Abstract

In secondary prevention, the 2019 ESC guidelines recommend achieving LDL cholesterol below 1.4 mmol/l and decreasing over 50% of its baseline value. After myocardial infarction (MI), it has been debated whether MI inflammation could influence lipid profile and thus response to lipid lowering therapy. We investigated whether inflammation in the acute phase MI could influence LLT effect on LDL-c reduction at 1-month follow-up. We retrospectively included consecutive patients admitted for an acute ST-elevation MI (STEMI) between October 2014 and December 2017. Clinical characteristics, lipid profile and CRP were collected at baseline within the first 24 h and lipid profile at 1-month follow-up. We compared in LLT naïve patients the LLT response variability according to baseline median CRP (low-CRP vs. high-CRP group) and the percentages of patients achieving goals and targets according to 2019 guidelines (% achieving an LDL-c < 1.4 mmol/l and % decreasing over 50%).

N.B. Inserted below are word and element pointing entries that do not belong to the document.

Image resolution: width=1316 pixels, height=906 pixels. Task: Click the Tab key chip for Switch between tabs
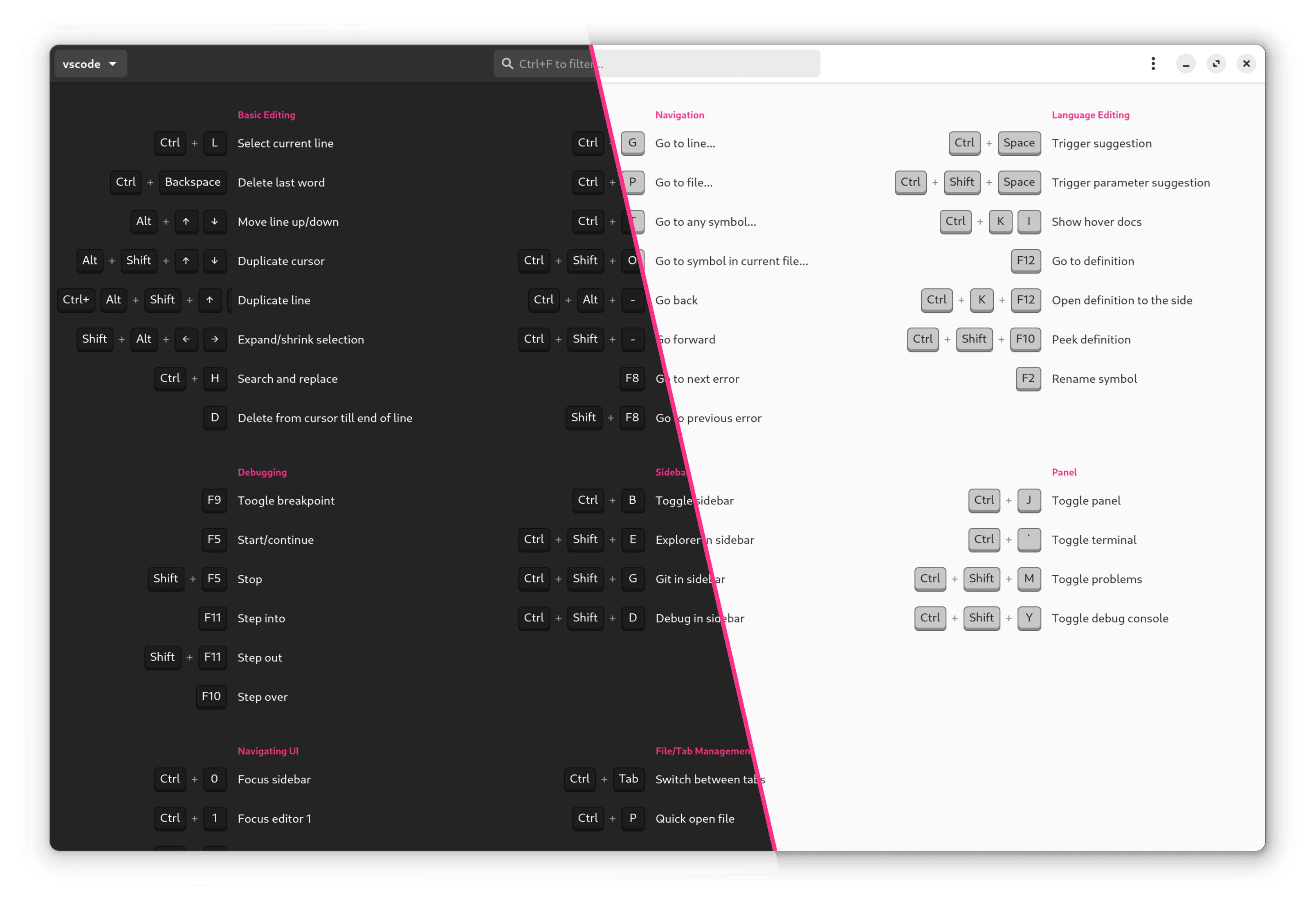point(629,779)
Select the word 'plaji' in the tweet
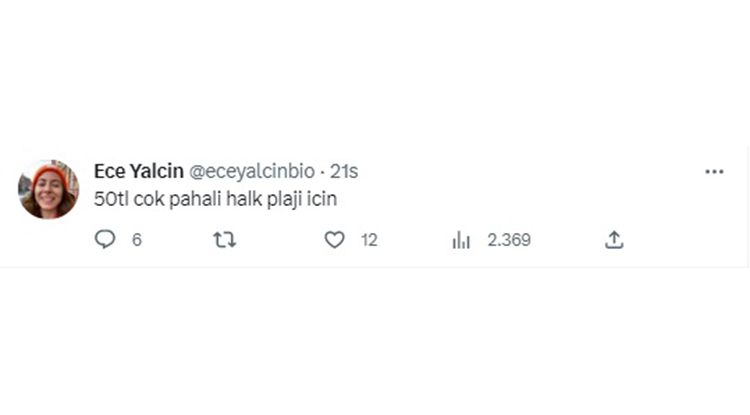 point(284,199)
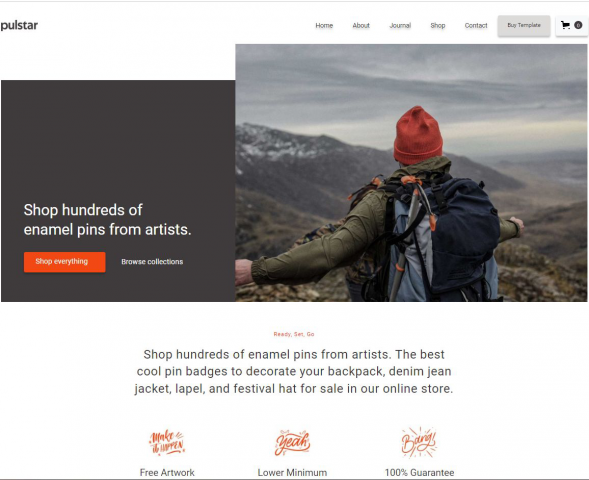Screen dimensions: 589x480
Task: Navigate to the Shop page
Action: [438, 26]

We included 209 STEMI patients. Baseline and 1-month LDL-c was 3.3 ± 0.9 and 1.8 ± 0.6 mmol/L respectively. Baseline median CRP was 4.0 [1.9–9.4] mg/L, and baseline LDL-c was not different according to CRP group. More than 95% of patients were discharged with atorvastatin 80 mg or rosuvastatin 20 mg, but ezetimibe in only 8 patients. In 187 LLT naïve patients, LLT response profile was not different according to baseline median CRP (figure) with a mean LDL-c decrease of 42 ± 20% in low-CRP and 37 ± 25% in high-CRP patients ( P = 0.1). The number of patients achieving a LDL-c reduction over 50% was 35 (38%) and 34 (37%) ( P = 0.1). Only 41(20%) patients achieved a LDL-c < 1.4 mmol/L at 1-month ( Fig. 1 ). After STEMI, 1-month LDL-c reduction by mainly high-dose statin was not significantly modified by early inflammation when baseline LDL measured at admission. LDL-c control at 1-month remains scarce according to the 2019 ESC guidelines.